Below are two examples of 1000 random points, inside and on the unit sphere, respectively.

# Sample 1000 random points inside the unit sphere (D=3)
points.sphere = gaussian.hypersphere(N=1000, D=3)
plot3D::points3D(x = points.sphere[, 1],
                 y = points.sphere[, 2],
                 z = points.sphere[, 3],
                 col="cornflowerblue", pch=16, alpha=0.7, bty="g", phi=20, 
                 main="1000 random points inside the unit sphere (D = 3)")

# Sample 1000 random points on the surface of the unit sphere (D=3)
points.sphere = gaussian.hypersphere(N=1000, D=3, surface=TRUE)
plot3D::points3D(x = points.sphere[, 1],
                 y = points.sphere[, 2],
                 z = points.sphere[, 3],
                 col="cornflowerblue", pch=16, alpha=0.7, bty="g", phi=20, 
                 main="1000 random points on the unit sphere surface (D = 3)")

This rejection-free sampling algorithm, if formally quite simple, provides a powerful example of the importance of understanding the topology of the space in which sampling is to be done, and of the beauty and elegance which so often characterise the mathematical tools, such as variable and sample transformations, that are ubiquitous in statistical physics.

Finally, it must be noted that, although I have chosen to present this sampling approach mainly because of its mathematical ingenuity, hypersphere sampling is not only beautiful, but also of prime importance in statistical mechanics and other branches of physics. To mention one example, the velocities of N classical particles in a gas with constant kinetic energy are distributed as random points on the surface of a 3N-dimensional hypersphere.

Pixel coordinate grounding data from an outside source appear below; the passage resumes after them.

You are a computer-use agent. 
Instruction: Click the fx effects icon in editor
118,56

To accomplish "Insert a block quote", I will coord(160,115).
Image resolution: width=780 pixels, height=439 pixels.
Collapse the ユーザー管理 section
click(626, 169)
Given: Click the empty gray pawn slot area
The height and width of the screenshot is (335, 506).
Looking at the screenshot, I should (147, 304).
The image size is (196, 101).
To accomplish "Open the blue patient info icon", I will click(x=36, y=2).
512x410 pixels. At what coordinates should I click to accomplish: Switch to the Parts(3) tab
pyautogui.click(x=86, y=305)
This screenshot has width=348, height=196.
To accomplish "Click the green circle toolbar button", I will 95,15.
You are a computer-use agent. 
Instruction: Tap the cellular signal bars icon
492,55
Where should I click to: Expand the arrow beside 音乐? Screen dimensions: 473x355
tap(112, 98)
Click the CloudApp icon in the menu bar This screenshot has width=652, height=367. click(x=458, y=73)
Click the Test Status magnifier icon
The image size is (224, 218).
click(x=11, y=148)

This is because the fixed kinetic energy is proportional to the sum of the squared velocities, and therefore any valid set of particle velocities (each with x, y and z components) must satisfy that the sum of their squares is proportional to the kinetic energy — just as any point on the surface of a sphere has coordinates whose sum-of-squares is, by definition, equal to the square of the sphere radius.

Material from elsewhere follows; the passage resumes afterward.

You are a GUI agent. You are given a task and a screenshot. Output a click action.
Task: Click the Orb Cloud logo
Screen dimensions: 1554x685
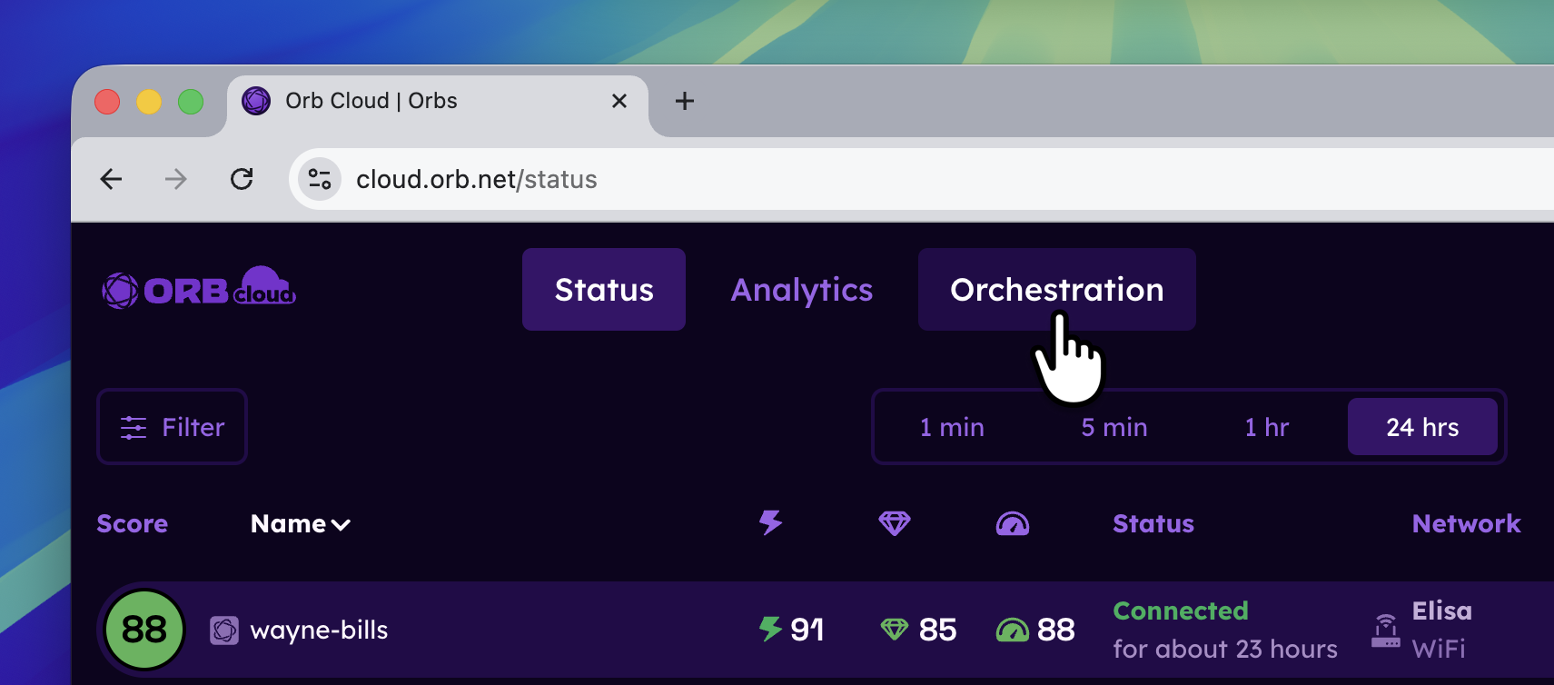coord(199,289)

Interestingly, the distribution of points in a hypersphere is also connected with J. J. Thomson’s landmark 1904 atomic model, which described the atom as a positively charged sphere with negatively charged electrons embedded in it. More generally, the problem of carefully defining the sampling space is of foremost importance in Markov chain Monte Carlo sampling, being the motivation behind some of the most advanced methods in the field, such as Hamiltonian Monte Carlo and Adiabatic Monte Carlo.

­
­

This post was largely inspired by the contents of Werner Krauth’s book Statistical Mechanics: Algorithms and Computations (Oxford University Press), and its companion online course.